- **Given records**:
______________________________

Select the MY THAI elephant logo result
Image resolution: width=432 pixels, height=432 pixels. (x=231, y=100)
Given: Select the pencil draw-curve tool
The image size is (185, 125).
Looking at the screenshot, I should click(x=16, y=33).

______________________________

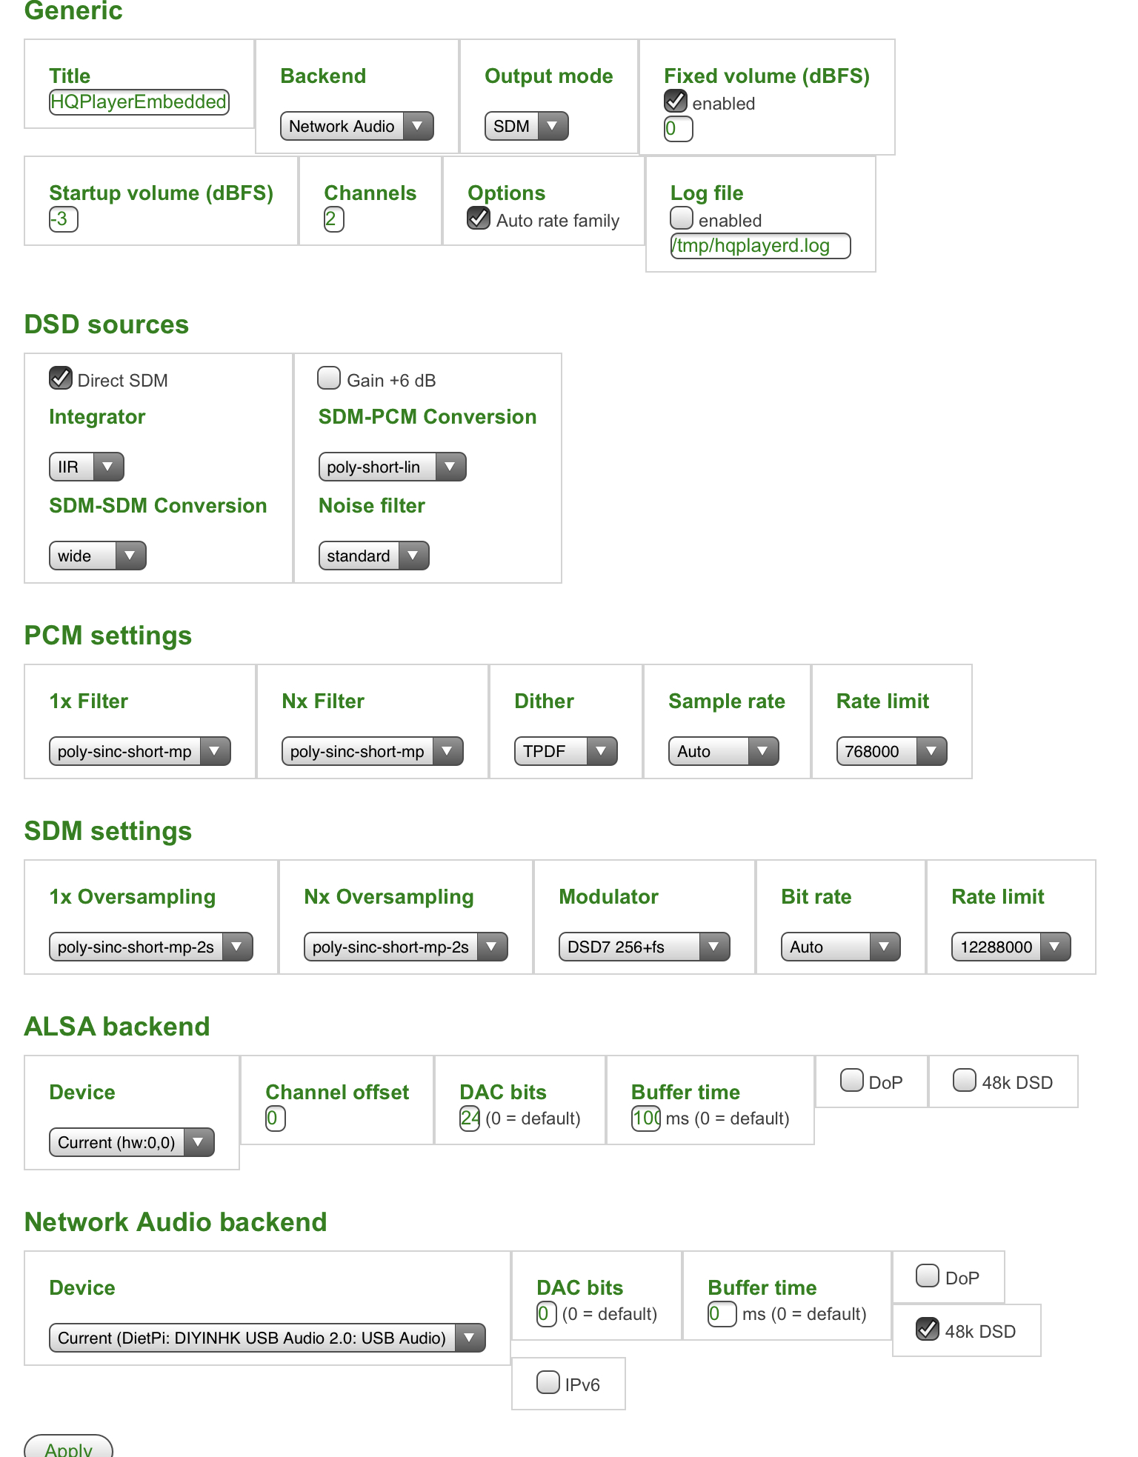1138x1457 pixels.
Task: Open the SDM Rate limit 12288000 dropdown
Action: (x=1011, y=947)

______________________________

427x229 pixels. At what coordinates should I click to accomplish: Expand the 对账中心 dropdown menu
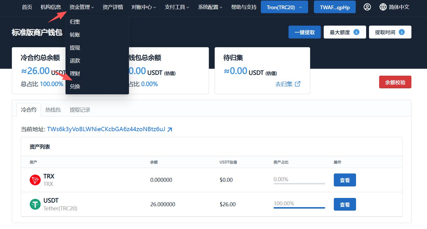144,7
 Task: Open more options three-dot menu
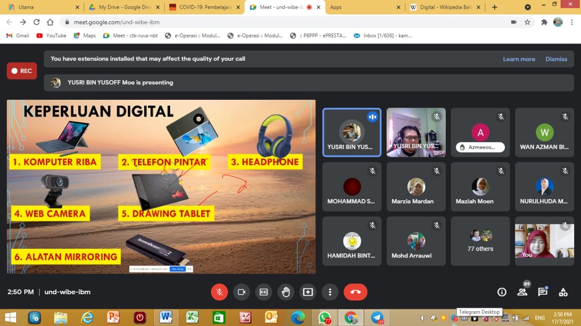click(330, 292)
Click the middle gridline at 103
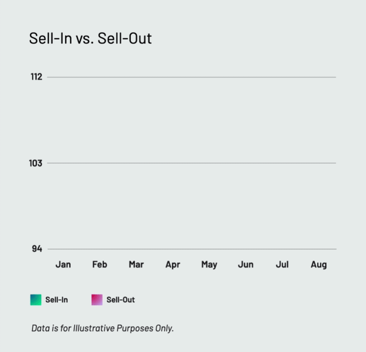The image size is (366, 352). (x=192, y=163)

______________________________

- **Description of the task**: Reproduce verbatim the part of the entries that opens with the line containing "Select the MY THAI elephant logo result" and closes with the line containing "Looking at the", both of those lines included.

- **Answer to this task**:
Select the MY THAI elephant logo result
Image resolution: width=432 pixels, height=432 pixels. (x=231, y=100)
Given: Select the pencil draw-curve tool
The image size is (185, 125).
Looking at the screenshot, I should click(x=16, y=33).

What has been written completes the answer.